Predicting disease risk is integral to preventative medicine and clinical management. Typically this takes account of both nonmodifiable factors, such as age, sex and family history of disease, as well as modifiable risk factors including lifestyle. In recent years, there has been interest in the use of genetic information to aid risk prediction, made possible by advances in genomic tools and techniques. Genome-wide association studies have shown that complex diseases such as atherosclerosis have a polygenic basis that influences predisposition. These variants can be combined into a polygenic risk score to evaluate an individual’s susceptibility to disease.
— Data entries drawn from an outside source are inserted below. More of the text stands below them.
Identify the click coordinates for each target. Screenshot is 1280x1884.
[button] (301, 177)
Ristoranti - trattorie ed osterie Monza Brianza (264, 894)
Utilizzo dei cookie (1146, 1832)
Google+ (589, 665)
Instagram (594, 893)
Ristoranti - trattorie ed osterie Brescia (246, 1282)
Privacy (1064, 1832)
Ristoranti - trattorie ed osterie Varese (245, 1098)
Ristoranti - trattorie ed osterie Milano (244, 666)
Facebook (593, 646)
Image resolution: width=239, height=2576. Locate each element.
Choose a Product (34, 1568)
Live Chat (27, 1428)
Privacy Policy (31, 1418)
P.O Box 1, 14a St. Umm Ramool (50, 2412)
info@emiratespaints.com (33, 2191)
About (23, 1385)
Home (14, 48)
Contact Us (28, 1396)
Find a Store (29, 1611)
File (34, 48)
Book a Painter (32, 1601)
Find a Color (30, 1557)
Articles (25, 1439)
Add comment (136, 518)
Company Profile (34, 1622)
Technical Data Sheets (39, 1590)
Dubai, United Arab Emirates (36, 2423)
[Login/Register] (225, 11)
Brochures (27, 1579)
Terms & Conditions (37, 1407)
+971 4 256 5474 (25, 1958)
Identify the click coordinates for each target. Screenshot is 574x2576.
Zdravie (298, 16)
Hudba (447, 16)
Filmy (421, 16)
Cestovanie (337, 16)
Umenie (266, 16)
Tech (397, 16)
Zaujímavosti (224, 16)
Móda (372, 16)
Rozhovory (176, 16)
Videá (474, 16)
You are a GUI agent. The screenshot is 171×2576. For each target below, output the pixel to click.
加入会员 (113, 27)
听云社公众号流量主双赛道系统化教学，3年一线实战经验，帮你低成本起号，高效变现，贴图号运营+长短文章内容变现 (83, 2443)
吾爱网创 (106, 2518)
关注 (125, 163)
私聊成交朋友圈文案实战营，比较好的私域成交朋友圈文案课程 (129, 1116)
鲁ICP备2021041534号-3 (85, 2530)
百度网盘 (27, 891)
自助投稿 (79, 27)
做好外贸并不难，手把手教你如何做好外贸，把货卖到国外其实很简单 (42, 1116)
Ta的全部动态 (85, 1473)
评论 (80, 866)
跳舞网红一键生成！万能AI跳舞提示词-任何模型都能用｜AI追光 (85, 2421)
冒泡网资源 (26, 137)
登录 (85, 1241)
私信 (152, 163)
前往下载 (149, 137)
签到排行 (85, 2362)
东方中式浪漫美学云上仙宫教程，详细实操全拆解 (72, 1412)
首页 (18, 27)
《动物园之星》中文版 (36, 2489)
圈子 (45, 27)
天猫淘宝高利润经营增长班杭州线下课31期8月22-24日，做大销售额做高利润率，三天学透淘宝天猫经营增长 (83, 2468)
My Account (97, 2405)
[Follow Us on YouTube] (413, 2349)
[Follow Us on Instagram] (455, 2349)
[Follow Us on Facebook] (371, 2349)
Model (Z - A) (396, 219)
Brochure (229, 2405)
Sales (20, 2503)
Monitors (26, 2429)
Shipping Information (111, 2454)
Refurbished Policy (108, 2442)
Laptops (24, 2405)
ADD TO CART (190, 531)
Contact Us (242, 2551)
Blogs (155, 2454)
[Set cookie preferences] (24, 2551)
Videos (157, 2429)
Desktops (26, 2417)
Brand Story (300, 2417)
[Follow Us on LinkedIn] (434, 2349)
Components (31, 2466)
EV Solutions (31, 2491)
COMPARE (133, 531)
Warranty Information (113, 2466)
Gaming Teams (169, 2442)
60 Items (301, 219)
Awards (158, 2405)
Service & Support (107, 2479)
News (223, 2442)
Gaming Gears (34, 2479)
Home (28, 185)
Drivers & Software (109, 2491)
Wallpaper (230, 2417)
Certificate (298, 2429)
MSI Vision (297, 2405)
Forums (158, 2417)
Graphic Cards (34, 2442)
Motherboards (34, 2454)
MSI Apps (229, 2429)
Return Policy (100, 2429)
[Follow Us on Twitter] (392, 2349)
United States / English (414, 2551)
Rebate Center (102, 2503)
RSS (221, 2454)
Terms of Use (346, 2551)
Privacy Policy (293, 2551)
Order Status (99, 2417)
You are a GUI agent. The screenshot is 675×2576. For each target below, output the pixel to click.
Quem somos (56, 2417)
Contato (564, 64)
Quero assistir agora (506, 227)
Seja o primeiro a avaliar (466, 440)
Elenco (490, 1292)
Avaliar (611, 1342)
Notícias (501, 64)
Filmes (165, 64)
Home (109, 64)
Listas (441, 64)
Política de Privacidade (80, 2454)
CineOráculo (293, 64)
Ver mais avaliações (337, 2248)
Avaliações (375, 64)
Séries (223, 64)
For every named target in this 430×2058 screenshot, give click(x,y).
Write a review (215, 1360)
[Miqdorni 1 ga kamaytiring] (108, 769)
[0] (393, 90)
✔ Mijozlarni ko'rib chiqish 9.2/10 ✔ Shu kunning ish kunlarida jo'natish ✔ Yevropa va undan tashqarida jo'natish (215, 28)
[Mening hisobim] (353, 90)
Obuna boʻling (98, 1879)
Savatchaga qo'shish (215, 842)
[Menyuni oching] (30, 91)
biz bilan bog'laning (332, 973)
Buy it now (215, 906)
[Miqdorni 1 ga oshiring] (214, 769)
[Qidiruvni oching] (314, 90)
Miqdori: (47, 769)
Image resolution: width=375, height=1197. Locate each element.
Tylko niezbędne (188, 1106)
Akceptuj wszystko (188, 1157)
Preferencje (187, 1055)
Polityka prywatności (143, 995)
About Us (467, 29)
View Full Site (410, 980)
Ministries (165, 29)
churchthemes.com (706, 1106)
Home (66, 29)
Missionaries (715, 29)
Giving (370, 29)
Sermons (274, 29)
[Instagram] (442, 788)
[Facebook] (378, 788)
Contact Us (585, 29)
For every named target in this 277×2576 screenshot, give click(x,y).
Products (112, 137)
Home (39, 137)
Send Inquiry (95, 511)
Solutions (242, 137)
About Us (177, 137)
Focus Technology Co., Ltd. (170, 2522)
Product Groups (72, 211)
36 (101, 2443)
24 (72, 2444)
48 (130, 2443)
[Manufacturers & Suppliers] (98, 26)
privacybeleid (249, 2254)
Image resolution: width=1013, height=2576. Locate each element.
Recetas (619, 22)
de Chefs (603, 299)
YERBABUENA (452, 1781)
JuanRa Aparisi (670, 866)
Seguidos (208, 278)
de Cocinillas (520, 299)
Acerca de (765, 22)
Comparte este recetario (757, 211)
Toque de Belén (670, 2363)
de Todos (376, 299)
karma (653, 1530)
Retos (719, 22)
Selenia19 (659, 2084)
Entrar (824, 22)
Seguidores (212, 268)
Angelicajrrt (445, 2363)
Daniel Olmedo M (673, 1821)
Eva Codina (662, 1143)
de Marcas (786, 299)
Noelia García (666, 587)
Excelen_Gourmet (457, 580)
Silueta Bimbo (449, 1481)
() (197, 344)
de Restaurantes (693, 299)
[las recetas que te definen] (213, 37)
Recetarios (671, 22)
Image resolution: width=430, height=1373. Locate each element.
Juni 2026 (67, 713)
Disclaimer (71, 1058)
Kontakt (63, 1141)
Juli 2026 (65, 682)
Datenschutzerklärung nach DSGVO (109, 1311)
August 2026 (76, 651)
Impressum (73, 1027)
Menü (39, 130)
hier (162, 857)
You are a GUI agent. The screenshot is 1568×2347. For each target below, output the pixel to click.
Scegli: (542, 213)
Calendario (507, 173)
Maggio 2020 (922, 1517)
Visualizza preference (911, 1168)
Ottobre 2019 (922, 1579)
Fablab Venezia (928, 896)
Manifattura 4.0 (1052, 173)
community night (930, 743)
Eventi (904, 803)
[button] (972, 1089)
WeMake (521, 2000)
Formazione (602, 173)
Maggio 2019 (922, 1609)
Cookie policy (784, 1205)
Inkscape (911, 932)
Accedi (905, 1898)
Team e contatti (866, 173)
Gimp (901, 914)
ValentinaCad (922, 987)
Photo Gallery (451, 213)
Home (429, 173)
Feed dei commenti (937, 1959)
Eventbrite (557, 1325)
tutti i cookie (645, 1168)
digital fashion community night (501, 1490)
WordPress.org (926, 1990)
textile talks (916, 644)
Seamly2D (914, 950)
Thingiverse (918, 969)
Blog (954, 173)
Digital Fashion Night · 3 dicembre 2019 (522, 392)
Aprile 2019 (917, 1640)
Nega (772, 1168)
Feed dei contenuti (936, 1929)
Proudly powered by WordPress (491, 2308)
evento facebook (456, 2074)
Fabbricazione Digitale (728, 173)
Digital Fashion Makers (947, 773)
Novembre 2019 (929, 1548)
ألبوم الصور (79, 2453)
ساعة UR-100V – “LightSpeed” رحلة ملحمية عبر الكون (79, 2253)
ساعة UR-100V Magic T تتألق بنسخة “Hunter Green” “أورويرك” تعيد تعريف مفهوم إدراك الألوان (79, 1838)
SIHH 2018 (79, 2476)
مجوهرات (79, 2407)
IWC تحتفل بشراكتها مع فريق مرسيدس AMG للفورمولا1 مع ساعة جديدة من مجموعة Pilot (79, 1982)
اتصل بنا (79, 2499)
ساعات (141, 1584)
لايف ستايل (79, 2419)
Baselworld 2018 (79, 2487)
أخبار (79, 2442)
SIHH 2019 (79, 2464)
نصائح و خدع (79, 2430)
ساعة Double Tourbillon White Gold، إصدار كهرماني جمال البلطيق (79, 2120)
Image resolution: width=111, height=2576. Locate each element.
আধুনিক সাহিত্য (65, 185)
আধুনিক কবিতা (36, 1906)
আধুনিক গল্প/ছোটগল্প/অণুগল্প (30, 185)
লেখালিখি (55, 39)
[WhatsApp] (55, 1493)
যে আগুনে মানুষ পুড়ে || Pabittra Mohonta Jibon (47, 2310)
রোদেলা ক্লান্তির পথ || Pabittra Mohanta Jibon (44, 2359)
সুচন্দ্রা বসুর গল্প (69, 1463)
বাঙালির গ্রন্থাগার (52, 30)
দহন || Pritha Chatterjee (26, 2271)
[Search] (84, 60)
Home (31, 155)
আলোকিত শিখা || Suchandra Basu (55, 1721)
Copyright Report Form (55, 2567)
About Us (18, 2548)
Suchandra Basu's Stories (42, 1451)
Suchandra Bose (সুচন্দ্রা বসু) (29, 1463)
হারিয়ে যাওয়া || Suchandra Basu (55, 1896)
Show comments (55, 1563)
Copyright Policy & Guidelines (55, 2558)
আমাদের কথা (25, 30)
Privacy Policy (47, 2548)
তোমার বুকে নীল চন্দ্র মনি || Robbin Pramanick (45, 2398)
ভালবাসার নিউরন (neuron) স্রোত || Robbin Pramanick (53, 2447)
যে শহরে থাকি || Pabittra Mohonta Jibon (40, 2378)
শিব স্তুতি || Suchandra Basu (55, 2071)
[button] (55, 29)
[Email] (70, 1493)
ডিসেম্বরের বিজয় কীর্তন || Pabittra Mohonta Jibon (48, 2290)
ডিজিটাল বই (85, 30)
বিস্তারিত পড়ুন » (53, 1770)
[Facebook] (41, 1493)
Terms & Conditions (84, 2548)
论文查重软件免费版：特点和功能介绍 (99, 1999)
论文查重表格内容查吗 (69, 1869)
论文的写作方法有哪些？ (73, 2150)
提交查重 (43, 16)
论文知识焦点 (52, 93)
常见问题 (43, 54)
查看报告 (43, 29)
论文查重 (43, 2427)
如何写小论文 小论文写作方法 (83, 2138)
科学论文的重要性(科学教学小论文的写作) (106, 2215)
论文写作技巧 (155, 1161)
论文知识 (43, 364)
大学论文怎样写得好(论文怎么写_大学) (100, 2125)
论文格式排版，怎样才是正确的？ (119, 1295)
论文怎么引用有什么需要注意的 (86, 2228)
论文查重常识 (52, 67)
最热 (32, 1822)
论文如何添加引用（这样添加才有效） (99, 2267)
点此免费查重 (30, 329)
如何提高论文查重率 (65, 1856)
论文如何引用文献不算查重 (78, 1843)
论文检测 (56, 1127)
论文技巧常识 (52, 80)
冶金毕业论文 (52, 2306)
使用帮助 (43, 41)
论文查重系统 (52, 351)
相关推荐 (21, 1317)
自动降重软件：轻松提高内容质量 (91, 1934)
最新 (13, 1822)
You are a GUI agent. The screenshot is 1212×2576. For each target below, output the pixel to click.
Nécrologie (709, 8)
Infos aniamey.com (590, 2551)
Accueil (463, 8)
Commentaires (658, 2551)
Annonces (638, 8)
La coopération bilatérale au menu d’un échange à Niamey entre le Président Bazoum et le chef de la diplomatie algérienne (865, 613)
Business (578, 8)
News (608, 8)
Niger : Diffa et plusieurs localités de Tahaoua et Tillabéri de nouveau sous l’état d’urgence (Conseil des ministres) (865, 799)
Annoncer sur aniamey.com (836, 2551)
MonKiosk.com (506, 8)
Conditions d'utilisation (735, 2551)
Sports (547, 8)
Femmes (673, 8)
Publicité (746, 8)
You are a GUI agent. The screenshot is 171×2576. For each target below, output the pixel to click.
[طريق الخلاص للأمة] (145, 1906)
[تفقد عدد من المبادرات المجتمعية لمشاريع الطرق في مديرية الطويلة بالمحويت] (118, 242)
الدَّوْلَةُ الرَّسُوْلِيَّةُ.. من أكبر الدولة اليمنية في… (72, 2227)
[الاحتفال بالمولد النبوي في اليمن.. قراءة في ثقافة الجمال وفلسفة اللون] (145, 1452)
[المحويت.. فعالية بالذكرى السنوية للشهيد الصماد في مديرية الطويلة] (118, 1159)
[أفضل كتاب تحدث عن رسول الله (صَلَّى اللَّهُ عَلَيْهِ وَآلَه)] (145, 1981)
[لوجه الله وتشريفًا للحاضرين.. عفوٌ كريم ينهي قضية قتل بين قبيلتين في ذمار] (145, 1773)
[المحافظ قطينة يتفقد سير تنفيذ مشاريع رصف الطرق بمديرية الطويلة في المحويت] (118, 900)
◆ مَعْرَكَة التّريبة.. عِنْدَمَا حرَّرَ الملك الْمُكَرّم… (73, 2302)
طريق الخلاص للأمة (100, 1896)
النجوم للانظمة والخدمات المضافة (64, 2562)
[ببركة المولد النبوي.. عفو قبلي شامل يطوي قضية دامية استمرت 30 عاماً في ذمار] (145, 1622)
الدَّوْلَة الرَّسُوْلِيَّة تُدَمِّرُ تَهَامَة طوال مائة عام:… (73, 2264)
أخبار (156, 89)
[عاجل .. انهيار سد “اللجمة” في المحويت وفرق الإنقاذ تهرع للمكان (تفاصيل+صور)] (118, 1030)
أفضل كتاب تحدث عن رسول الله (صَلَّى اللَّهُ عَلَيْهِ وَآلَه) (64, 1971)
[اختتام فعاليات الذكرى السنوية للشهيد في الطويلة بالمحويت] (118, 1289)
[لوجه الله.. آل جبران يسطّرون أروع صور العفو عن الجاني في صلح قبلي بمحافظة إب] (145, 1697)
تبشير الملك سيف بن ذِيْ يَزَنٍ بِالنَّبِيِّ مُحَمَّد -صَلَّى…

The translation of genetics to the development of polygenic risk scores has been shown to improve prediction of susceptibility to disease, such as for early-onset coronary heart disease as demonstrated in studies using FinnGen biobank data. Beyond this role in risk prediction, genetics may also provide a practical strategy for improving population health, allowing targeted intervention against modifiable risk factors in individuals at increased susceptibility to impact the disease trajectory.  Translation of polygenic risk information for screening or for guiding lifestyle and therapy needs to address key challenges, including the paucity of information in individuals of non-European ancestry. Beyond this, there is also the need for studies investigating the implementation and health-economic value of application of polygenic risk information in both population health and clinical settings.

Recent references

Mars N, Koskela JT, Ripatti P, Kiiskinen TTJ, Havulinna AS, Lindbohm JV, Ahola-Olli A, Kurki M, Karjalainen J, Palta P, FinnGen Project, Neale BM, Daly M, Salomaa V, Palotie A, Widén E, Ripatti S. Polygenic and clinical risk scores and their impact on age at onset and prediction of cardiometabolic diseases and common cancers. Nature Med 2020; 26:549-57.

Covid 19 Host Genetics Initiative, Ganna A, Daly M. The COVID-19 Host Genetics Initiative, a global initiative to elucidate the role of host genetic factors in susceptibility and severity of the SARS-CoV-2 virus pandemic. Eur J Hum Genet 2020;28:715-8.

Tanigawa Y, Wainberg M, Karjalainen J, Kiiskinen T, Venkataraman G, Lemmelä S, Turunen JA, Graham RR, Havulinna AS, Perola M, Palotie A, FinnGen Project, Daly MJ, Riva MA. Rare protein-altering variants in ANGPTL7 lower intraocular pressure and protect against glaucoma. PLoS Genetics 2020;16(5):20.